12 Mayıs 2009 Salı

AKASYALAR AÇARKEN

Akasyalar açarken...
çocukluğum demek akasyalar ...Mis gibi baharı koklayarak o derin çocukluk uykularından uyanışım... pencereyi açıp da kokuyu içimi doldururcasına çektiğim,adının ne olduğunu babamdan öğrendiğim, salkım salkım ,bembeyaz çiçek açan ağaç demek...pencereden uzansam tutuverecek kadar yakın olduğunu düşündüğüm ama ;yıllar sonra tekrar gittiğimde aradaki mesafenin daha uzak olduğunu farkettiğim eski evin yegane süsü güzel ağaçlar. 5,6 yaşlarındayken oturduğumuz ,dere kenarında ki evin, hemen karşısında akasyalar vardı.Bazı sabahlar babam işe giderken annemle ben penvereden elsallardık ona.O da bize bir dal akasya uzatırdı.Babamın anneme ve bana sevgiyle uzattığı akasyalar hala güzel çocukluğum kokar.Bu yüzden çekti bu koku herhalde beni.

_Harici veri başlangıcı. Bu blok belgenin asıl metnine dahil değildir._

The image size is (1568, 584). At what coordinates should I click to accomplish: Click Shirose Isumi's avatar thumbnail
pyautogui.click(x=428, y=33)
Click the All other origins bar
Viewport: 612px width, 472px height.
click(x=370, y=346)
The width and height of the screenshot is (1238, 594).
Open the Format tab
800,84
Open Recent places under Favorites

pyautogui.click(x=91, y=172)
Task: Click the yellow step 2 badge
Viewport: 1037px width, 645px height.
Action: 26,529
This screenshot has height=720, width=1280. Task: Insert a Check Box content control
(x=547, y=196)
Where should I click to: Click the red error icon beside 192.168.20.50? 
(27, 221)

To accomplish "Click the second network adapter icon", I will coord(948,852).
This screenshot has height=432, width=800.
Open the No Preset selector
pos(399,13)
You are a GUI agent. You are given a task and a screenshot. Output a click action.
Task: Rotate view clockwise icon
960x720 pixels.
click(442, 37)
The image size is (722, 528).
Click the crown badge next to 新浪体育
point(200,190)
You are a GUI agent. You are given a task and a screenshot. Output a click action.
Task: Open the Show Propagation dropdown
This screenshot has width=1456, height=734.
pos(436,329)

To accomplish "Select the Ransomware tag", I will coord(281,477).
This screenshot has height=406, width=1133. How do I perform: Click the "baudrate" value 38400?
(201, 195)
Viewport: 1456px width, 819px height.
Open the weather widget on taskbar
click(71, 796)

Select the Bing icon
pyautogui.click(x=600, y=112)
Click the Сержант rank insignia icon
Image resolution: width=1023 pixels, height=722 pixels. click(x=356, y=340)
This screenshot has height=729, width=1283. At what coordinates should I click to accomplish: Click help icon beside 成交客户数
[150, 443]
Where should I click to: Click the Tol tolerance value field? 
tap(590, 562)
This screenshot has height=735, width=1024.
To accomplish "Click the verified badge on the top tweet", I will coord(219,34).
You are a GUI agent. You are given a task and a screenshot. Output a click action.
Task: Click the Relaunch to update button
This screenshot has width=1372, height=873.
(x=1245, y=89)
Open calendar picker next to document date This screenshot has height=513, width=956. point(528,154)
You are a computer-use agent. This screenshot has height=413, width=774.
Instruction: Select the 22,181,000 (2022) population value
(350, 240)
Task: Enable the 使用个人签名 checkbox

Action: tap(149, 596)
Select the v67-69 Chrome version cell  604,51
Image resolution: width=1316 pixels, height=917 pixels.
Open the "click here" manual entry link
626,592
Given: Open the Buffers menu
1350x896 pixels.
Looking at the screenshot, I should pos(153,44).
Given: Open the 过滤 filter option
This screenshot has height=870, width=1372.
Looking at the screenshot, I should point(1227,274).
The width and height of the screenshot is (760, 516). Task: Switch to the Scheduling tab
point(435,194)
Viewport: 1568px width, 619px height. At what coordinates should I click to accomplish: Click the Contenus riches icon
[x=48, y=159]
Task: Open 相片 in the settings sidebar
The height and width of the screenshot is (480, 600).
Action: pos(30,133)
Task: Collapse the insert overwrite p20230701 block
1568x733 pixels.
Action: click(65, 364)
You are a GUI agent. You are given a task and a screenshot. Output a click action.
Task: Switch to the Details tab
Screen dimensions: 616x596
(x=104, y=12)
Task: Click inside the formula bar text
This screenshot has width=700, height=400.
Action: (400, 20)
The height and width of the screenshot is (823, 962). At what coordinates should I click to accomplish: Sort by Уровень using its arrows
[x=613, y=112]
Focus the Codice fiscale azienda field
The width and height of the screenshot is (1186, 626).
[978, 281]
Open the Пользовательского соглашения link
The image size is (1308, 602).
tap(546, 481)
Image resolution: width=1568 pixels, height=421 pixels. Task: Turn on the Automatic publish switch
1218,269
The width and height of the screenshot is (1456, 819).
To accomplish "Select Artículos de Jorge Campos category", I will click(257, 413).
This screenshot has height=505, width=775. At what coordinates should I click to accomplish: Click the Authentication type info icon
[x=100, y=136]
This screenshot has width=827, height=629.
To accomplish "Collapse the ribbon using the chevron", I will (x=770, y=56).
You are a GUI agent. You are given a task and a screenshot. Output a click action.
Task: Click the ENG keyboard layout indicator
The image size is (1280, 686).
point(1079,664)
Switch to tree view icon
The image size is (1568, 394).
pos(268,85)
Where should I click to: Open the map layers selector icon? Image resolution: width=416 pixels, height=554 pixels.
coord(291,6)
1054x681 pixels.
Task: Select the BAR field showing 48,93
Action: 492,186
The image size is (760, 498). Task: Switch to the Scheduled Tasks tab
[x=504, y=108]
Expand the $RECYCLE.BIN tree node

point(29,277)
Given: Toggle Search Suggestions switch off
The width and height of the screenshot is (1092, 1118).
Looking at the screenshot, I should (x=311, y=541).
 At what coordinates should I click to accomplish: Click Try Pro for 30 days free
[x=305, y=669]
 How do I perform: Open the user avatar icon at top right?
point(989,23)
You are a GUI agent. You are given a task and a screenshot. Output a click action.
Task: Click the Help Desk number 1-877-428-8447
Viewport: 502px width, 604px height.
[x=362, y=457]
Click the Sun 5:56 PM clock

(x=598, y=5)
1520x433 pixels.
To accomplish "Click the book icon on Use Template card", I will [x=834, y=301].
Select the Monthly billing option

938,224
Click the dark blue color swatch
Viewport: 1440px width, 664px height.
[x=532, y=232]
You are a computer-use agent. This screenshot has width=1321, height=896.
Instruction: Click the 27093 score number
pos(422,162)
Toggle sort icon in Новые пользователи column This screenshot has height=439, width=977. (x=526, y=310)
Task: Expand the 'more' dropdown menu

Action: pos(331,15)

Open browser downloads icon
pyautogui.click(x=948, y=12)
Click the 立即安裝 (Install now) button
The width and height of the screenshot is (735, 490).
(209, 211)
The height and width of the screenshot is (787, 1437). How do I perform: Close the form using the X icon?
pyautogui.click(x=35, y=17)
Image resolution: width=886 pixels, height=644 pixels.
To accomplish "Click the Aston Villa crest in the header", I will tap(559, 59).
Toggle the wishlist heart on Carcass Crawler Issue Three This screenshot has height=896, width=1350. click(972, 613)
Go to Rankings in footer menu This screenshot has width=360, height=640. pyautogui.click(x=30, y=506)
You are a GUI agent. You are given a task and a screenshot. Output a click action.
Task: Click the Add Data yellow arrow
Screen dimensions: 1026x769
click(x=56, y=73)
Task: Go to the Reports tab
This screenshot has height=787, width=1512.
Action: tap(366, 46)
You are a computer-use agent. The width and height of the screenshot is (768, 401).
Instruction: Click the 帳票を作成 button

Ninem kurulmuş ağaçların altına bir keyif bir keyif....
Eh bu parkta oturup keyif yapmak ne güzel!akasya kokularını içime çeke çeke örerim ben çorabımı.Sizin başınıza örmüyorum ya ona bakın! bakmayın baharın geldiğine elbet kış da gelir tekrar giyiverirsizniz sıcacık.


AKASYALAR AÇARKEN
Yorgun argın ağır adımlarla bir iş çıkışı ,eve bir an evvel varmayı hedeflerken, birden kendimi mis gibi gelen akasya kokusunun izini sürer buldum.Saptığım ara sokak, akasya ağaçlarının olduğu minik bir parka götürdü beni.Çok sevdim o dingin ,huzurlu parkı ben çok. Dönmezdim ben yolumdan amma beni bu akasya kokusu çekti kendine...duyduğum kokuya, gördüğüm güzelliğe kayıtsız kalmak mümkün mü?.İyi ki de kayıtsız değilim...Böyle fotoğraflar çektim; kokusu gelir mi burnunuza bilemem amma; istedim ki bari görüntüsünü paylaşayım.